All right, I answered but guessed wildly at more than half. I don't want just answers... I want explanations!!!
Reply #6 Top
I'm sure I've got snog, chuffed, rip-snorter, and drongo right (kiss, excited, hilarious, silly). "Punched On" I'm not sure of, I'd probably go for the 50/50 here and end up with "opened a bottle".
"frog and toad" is clearly rhyming slang for "road", I'm surprised you even gave the rhyming part, so it's "get moving."
"done a stevo"--outright guess on this one, I'm thinking probably it's to give up your place in line.

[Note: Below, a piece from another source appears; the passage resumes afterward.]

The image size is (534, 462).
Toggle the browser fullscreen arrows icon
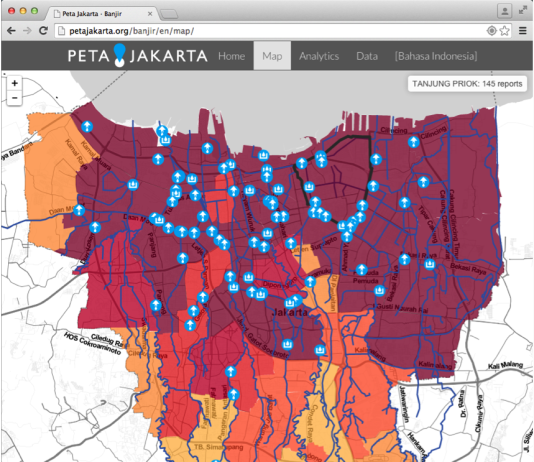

Probably I'd use the audience poll here.
"kangaroos in your top paddock" has got to be "crazy". (I would have said "stupid" if that was a choice.)
"Killing the sorts", another toughie for an outsider.... Can't imagine its derivation... gotta go with "it doesn't match" because it just doesn't sound like a positive expression. Time for the phone-a-friend lifeline.
"Stroppy" = irritable. Easy one, finally.
"having a big butchers'", to me that would mean chowing on a large hunk of meat, so I'll go with "eating a large meal".
"have a lend of you" = "put you to work", I think. Like "get you to lend a hand" or something.
"having a veg" = doing nothing. Yay, another easy one.
"coming the raw prawn"... Gotta go with "being unprepared" on this one. Showing up raw, instead of fully cooked.
"drink some piss": Knowing (or at least believing) that Aussies love their beer, I'll go with the alcoholic binge.
Reply #8 Top
A few Kangaroo's short of a paddock is crazy

Boy this is so interesting to see Mig - especially Nicky & Hellions
Reply #9 Top
Boy this is so interesting to see Mig - especially Nicky & Hellions


i agree, trina. these are great !!!!

thanks so much everyone. i am dying to answer the comments but i can't because it will give the answers away !. i am hoping to eke out a few more replies before i give the answers because these are very good, and i'm really enjoying myself here !

(hint, hint ... come and join us ! we want answers ! hehe)


vanessa/mig XX
Reply #10 Top
OK I'll bite. Sausage. Sausage.

For $100.00
1/ If I tell you that I would like to ‘snog’ you, what am I actually saying I’d like to do ?
a) Punch you

For $200
2/ When I say I am ‘chuffed’, do I mean I am ...
a) Tired

For $400
3/ If I was to describe an event as ‘a real rip-snorter’, would I be saying it was ...
d) Hilarious

For $500
4/ If I refer to someone as a ‘drongo’, am I saying they are ...
d) Boring


For $1000
5/ If I told you two people have just ‘punched on’, am I telling you they have ...
c) Had sex

For $2000
6/ If I tell you we need to ‘hit the frog and toad’, do I mean that we need to ...
b) Spray the garden

For $4000
7/ If you have just ‘done a stevo’ for me, have you given me ...
b) A surprise kiss

For $8000
8/ If I tell you that ‘you have kangaroos in your top paddock’, am I calling you ...
c) Crazy

For $16000
9/ If I remark that you’ll be ‘killing the sorts’ in your outfit, do I mean ...
c) It will attract positive attention

For $32000
10/ If I am feeling ‘stroppy’, my mood would be ...
a) Irritable

For $64000
11/ If you and I are ‘having a big butchers’, are we ...
b) Having a deep discussion

For $125000
12/ If I am trying to ‘have a lend of you’, what am I attempting to do ?
a) Put you to work

For $250000
13/ If you and I are ‘having a veg’, what are we doing ?
a) Nothing

For $500000
14/ If I accuse you of ‘coming the raw prawn’, what am I saying you have done ? ...
d) Behaved disagreeably

For $1,000,000
15/ If I invite you to ‘drink some piss’, what am trying to I involve you in ?
c) A gossipy conversation

I hope I get at least half right (hell, I'll setlle for one-quarter).

JW
Reply #11 Top
OK I'll bite. Sausage. Sausage.


yay !!!!! you said sausage jay !!!! i love it when you say sausage to me like that ! *swooning*

I hope I get at least half right (hell, I'll setlle for one-quarter).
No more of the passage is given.